= SUPPLIED MATERIAL =
—————
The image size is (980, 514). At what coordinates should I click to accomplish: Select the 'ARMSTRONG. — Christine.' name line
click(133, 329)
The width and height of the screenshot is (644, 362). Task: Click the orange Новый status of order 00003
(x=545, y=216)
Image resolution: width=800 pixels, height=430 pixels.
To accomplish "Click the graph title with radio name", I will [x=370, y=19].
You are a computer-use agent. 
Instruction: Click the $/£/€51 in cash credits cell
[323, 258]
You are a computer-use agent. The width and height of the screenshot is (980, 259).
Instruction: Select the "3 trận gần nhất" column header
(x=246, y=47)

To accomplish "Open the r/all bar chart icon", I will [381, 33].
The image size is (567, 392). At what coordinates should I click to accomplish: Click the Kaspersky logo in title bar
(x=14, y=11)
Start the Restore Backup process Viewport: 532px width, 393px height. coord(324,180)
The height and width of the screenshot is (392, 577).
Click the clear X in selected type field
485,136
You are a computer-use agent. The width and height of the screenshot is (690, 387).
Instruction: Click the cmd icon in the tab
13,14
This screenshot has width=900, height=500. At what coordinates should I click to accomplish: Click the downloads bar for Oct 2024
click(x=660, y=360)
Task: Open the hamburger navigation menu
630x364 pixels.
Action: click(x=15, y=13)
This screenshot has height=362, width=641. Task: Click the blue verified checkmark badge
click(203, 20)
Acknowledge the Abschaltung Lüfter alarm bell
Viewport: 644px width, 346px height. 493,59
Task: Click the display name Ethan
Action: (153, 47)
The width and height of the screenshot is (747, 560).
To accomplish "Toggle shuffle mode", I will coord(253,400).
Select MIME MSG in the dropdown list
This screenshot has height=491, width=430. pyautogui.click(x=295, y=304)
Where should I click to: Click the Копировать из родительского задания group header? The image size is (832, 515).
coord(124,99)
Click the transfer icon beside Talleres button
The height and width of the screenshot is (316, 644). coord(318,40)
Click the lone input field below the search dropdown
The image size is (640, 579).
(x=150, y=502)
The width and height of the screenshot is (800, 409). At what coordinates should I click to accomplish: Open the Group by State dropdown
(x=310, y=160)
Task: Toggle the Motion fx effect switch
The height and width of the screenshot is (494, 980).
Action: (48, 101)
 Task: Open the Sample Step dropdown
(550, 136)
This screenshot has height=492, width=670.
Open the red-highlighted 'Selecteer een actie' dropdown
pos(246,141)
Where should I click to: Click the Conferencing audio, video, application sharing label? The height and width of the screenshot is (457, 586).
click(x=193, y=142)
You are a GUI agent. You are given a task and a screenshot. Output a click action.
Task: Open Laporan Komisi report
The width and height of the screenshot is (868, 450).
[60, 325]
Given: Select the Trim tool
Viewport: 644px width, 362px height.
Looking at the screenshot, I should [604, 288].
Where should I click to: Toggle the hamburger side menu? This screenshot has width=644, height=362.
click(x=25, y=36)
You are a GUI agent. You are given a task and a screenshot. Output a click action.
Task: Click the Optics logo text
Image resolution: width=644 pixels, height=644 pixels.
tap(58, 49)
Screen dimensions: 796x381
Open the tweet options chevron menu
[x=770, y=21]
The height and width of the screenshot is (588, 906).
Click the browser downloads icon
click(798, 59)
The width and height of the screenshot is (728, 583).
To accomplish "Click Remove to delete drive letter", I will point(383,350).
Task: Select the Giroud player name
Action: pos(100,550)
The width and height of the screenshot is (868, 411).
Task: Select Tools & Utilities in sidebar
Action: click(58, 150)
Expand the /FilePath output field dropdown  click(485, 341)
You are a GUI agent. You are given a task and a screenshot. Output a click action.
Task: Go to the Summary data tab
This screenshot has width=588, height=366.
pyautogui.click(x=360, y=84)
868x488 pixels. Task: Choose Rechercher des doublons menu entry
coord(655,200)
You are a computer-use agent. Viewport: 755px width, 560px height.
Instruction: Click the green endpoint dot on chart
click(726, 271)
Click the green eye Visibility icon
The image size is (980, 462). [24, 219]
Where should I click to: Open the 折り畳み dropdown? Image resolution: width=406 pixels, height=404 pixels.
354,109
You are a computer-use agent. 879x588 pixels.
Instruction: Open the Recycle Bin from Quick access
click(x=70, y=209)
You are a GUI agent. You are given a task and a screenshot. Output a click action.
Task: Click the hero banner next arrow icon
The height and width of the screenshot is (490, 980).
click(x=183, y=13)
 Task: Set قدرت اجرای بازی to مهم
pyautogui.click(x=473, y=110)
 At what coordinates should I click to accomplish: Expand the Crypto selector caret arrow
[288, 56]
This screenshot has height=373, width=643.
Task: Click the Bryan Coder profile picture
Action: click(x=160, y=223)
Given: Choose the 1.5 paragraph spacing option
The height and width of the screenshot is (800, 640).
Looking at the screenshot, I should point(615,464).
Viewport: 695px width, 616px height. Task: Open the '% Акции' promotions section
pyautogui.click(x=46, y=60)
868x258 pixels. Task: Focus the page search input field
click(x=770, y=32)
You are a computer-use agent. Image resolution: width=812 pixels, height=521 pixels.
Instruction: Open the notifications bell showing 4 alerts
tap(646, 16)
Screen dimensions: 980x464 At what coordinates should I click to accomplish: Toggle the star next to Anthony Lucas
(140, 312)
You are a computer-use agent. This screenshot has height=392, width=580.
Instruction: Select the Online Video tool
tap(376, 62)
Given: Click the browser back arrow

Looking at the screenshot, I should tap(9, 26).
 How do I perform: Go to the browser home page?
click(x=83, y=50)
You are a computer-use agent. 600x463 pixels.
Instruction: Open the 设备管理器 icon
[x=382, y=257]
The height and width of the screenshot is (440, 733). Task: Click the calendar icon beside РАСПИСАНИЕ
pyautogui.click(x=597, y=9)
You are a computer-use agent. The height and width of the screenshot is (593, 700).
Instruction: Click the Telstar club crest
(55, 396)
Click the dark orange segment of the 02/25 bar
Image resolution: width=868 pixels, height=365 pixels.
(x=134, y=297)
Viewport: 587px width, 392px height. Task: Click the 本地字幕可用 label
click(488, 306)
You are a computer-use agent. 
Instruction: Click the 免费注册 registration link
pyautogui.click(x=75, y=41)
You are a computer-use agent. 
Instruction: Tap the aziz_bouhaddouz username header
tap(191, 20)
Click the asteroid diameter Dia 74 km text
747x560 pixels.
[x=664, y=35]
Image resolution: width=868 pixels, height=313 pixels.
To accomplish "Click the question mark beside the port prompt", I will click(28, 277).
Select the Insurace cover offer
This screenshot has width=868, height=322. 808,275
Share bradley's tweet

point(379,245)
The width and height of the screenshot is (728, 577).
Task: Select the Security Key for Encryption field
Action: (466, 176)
—————
= REQUIREMENT =
Only the lines containing the word "text" should be returned from the data above.

= RESPONSE TO THIS TASK =
Task: Click the Optics logo text
Click the asteroid diameter Dia 74 km text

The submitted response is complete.